**Work required:**
Restate the DPIA excerpt from "Disclosure. There is" up to and including "May 25th 2018.", and switch "trust" to "confidence".

**Text excerpt:**
__________

Establishing the processing operations types triggering the obligation to carry out DPIA as well as any exceptions thereof shall ultimately fall with the Supervisory Authority of each member state. The Romanian Supervisory Authority has not published yet the list of such operations.

But generally, in cases where it is not clear whether a DPIA is required, it is recommended to carry out the DPIA nonetheless. With or without the obligation to carry out a DPIA, companies’ general obligation to implement measures to appropriately manage the risks for the rights and freedoms of individuals remains.

Key points in carrying out a DPIA

Accountability. A DPIA may be carried out by companies internally or may be outsourced to either third party or the data processor, acting for the data controller. But in all cases, the responsibility for ensuring that the DPIA is carried out remains with the data controller. 

Structure. The controllers have flexibility to determine the precise structure and form of a DPIA.

Content. As a minimum, the DPIA must include: (a) the description of the envisaged processing operations and the purposes of the processing, including, where applicable, the legitimate interest pursued by the controller, (b) an assessment of the necessity and proportionality of the processing operations in relation to the purposes, (c) an assessment of the risks to the rights and freedoms of individuals and (d) the measures envisaged to address the risks, including safeguards, security measures and mechanisms to ensure the protection of personal data, and to demonstrate compliance.

Consultation. When carrying out a DPIA, the views of data subjects or their representatives and the advice or the Data Privacy Officer (if already appointed) must be sought, but the controller is not obliged to implement them. For HR purposes, this is likely to be interpreted as an obligation to consult with works councils or trade unions.

Consulting the Supervisory Authority is required whenever residual risks are high and cannot be mitigated – such as where individuals may encounter significant or even irreversible consequences. In such case, the full DPIA must be communicated to the Supervisory Authority.

Disclosure. There is no obligation to publish or disclose the DPIA (unless specifically requested by the Supervisory Authority). However, publishing a summary or conclusions of the DPIA or even a statement that a DPIA has been conducted could foster trust in the controller’s processing operations, demonstrating accountability and transparency; this is recommend especially in the educational and healthcare industries. 

DPIA requirements for processing operations initiated before May 2018

As a general rule, a DPIA is only required for processing initiated after the coming into force of the GDPR on May 25th 2018.

__________

**Information:**
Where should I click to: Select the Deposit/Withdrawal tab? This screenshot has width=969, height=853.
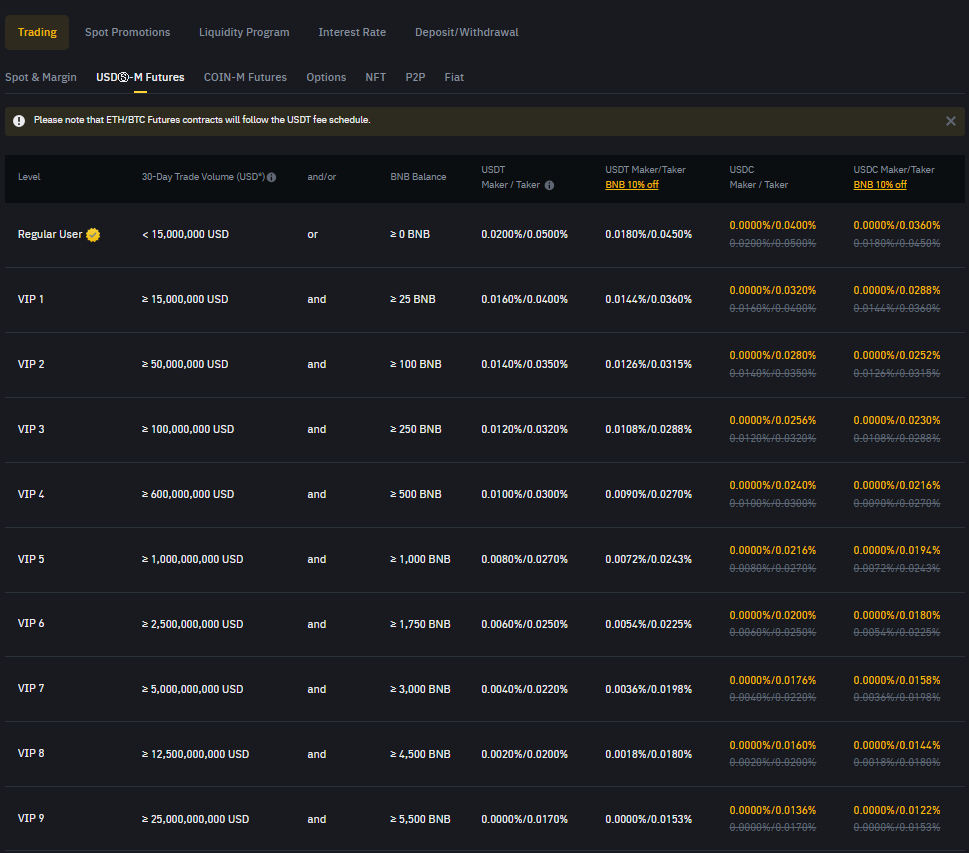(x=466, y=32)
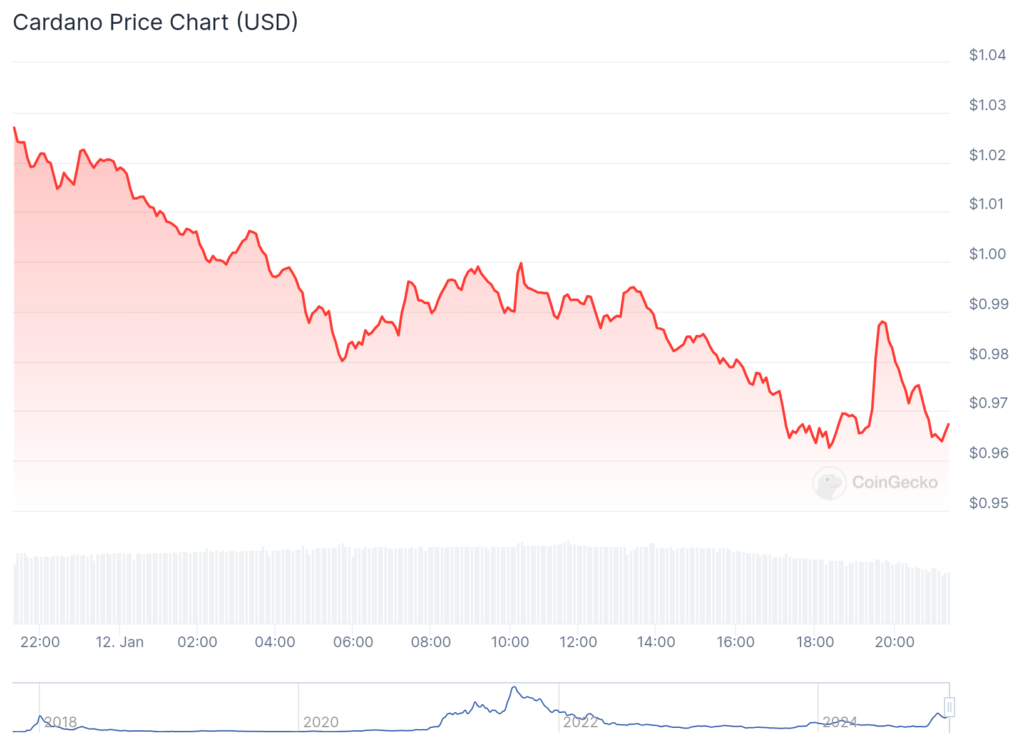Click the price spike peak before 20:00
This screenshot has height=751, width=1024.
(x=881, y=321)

__________

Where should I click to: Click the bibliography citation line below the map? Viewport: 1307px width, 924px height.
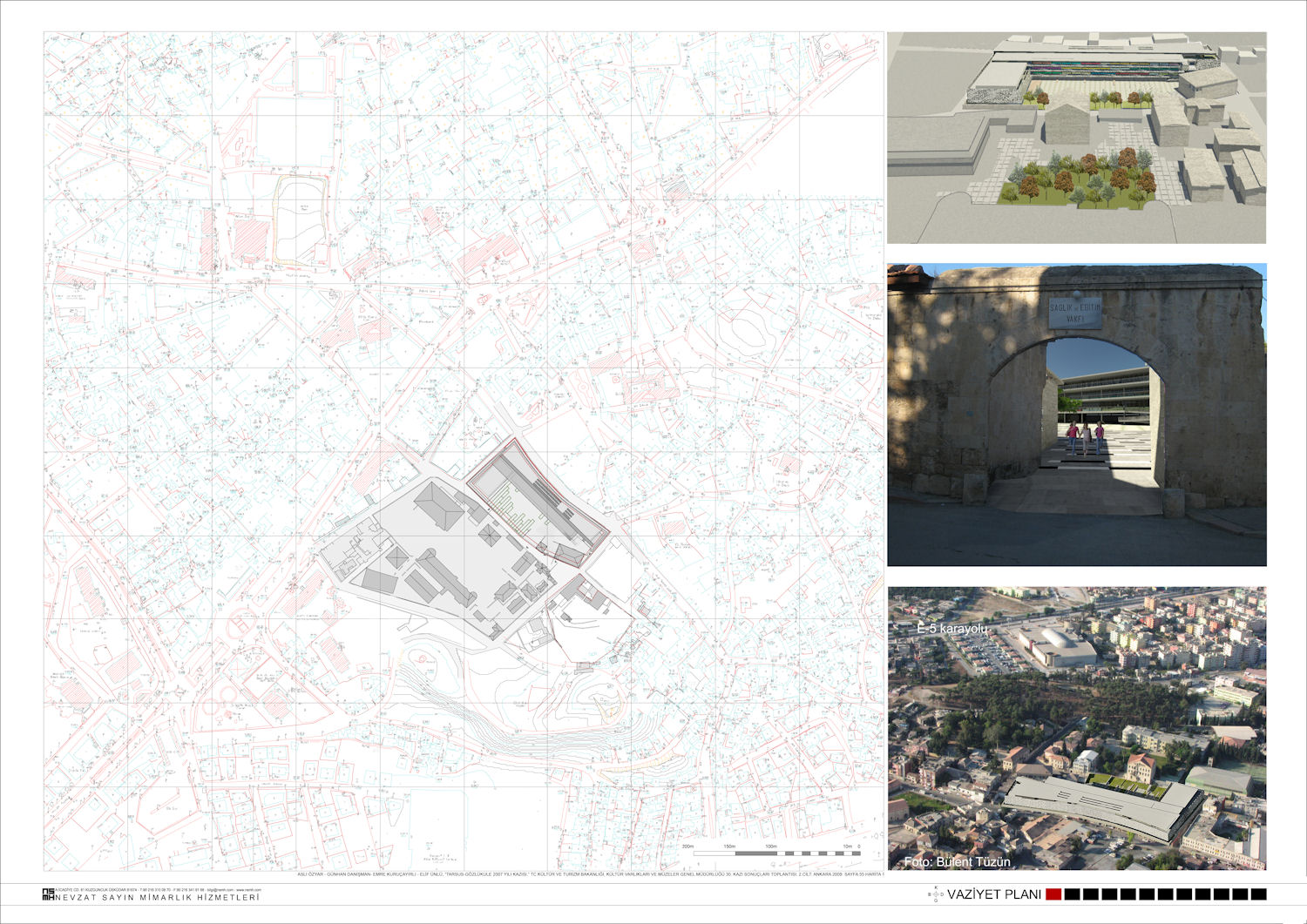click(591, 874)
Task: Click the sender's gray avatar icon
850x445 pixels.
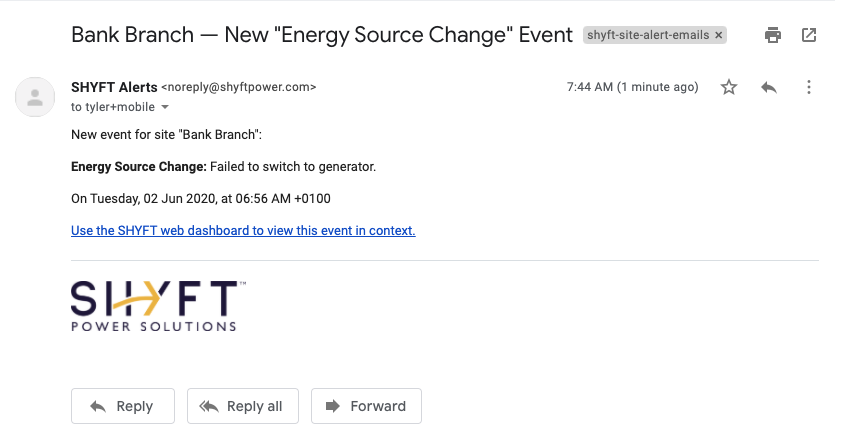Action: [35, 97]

__________

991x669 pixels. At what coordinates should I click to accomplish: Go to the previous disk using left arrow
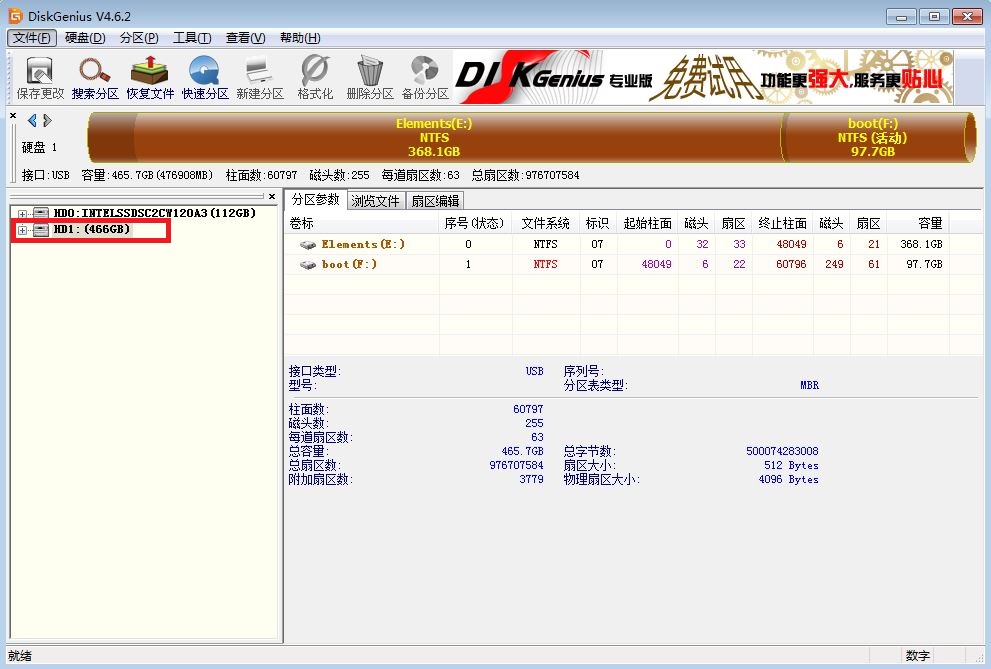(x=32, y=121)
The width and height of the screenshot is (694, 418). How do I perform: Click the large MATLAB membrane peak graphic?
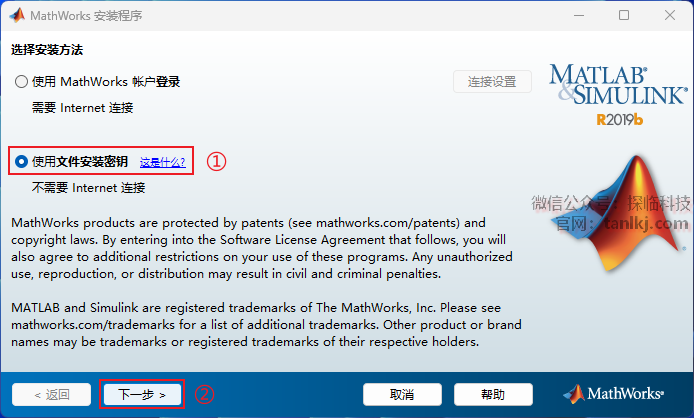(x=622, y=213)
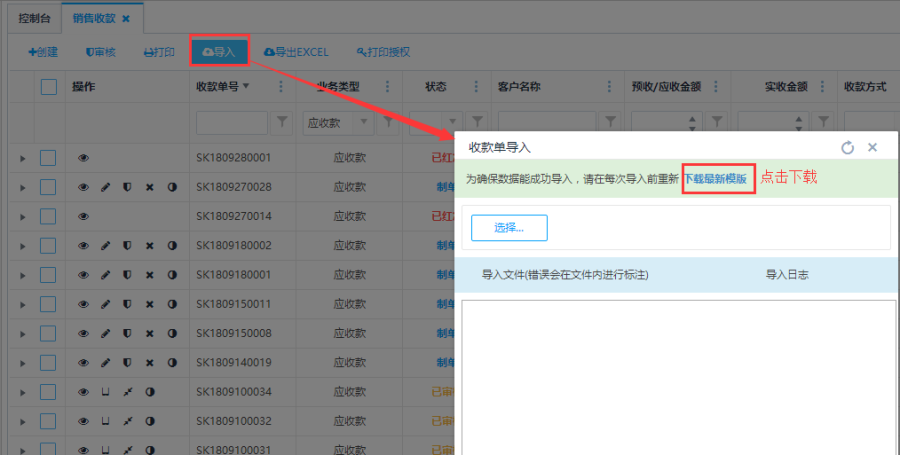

__________

**Exercise response:**
Disclosure. There is no obligation to publish or disclose the DPIA (unless specifically requested by the Supervisory Authority). However, publishing a summary or conclusions of the DPIA or even a statement that a DPIA has been conducted could foster confidence in the controller’s processing operations, demonstrating accountability and transparency; this is recommend especially in the educational and healthcare industries. 

DPIA requirements for processing operations initiated before May 2018

As a general rule, a DPIA is only required for processing initiated after the coming into force of the GDPR on May 25th 2018.